━━ Seitenauszug

Vierzehn Jugendstilvillen, mehrere Sportplätze und ein rosaroter Zaun – der Campus des Instituts am Rosenberg versteckt sich in den Höhen des gleichnamigen Quartiers in St. Gallen. Von der ältesten Schulsporthalle über einen topmodernen Innovationspark bis zu einem Pub-ähnlichen Café, wo vier Schüler gerade am Töggelikasten ihre Pause geniessen. Der eine aus Mexiko, die anderen aus Genf, Deutschland und aus dem Kosovo. «Uns gefällt es hier sehr, besonders die kleinen Schulklassen. Nur sind die Regeln leider viel zu streng.»

Das Café des Elite-Internats erinnert an ein britisches Pub.

Das Institut wurde im November als die «beste Privatschule der Welt» ausgezeichnet. Hier studieren 230 Kinder und Jugendliche im Alter von 6 bis 19 Jahren aus über 50 verschiedenen Nationen. Ein Schuljahr kostet 176’000 Dollar – so viel wie nirgendwo sonst auf der Welt. Doch die Schweizer Öffentlichkeit weiss bislang kaum, was hinter den Mauern des Internats geschieht. Die Presse wird wegen Negativ-Schlagzeilen aus der Vergangenheit über die «Rolls-Royce fahrenden Oligarchenkinder» aktiv gemieden. Bis jetzt.

Blick hat einen seltenen Einblick in das Elite-Internat erhalten, die nach eigenen Angaben «mit innovativen Bildungsmethoden» die Elite von morgen ausbildet.

«Schweiz ruht sich seit Jahren auf den Lorbeeren aus»

━━━━
━━ Datenblock

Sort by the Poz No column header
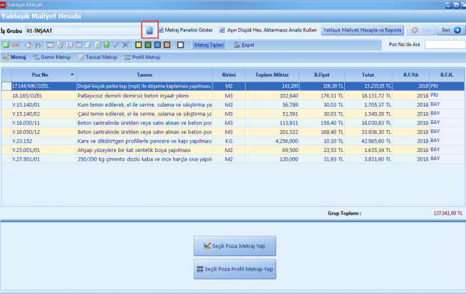The height and width of the screenshot is (294, 466). (41, 74)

━━━━

Zu bearbeitende Aufgaben
[a] Beantworte anhand des Seitenauszugs diese Fragen:
(i) Wie viele Jugendstilvillen gehören zum Campus?
(ii) Wie viel kostet ein Schuljahr?
(iii) Woran erinnert das Café des Internats?
[b] Schreibe aus dem Seitenauszug die Stelle ab, die mit den Worten „Vierzehn Jugendstilvillen, mehrere“ anfängt und mit „ein britisches Pub.“ aufhört.
Das Material hat nichts mit dem Seitenauszug zu tun.

Vollständige Antworten
[a]
(i) Vierzehn.
(ii) 176’000 Dollar.
(iii) An ein britisches Pub.

[b]
Vierzehn Jugendstilvillen, mehrere Sportplätze und ein rosaroter Zaun – der Campus des Instituts am Rosenberg versteckt sich in den Höhen des gleichnamigen Quartiers in St. Gallen. Von der ältesten Schulsporthalle über einen topmodernen Innovationspark bis zu einem Pub-ähnlichen Café, wo vier Schüler gerade am Töggelikasten ihre Pause geniessen. Der eine aus Mexiko, die anderen aus Genf, Deutschland und aus dem Kosovo. «Uns gefällt es hier sehr, besonders die kleinen Schulklassen. Nur sind die Regeln leider viel zu streng.»

Das Café des Elite-Internats erinnert an ein britisches Pub.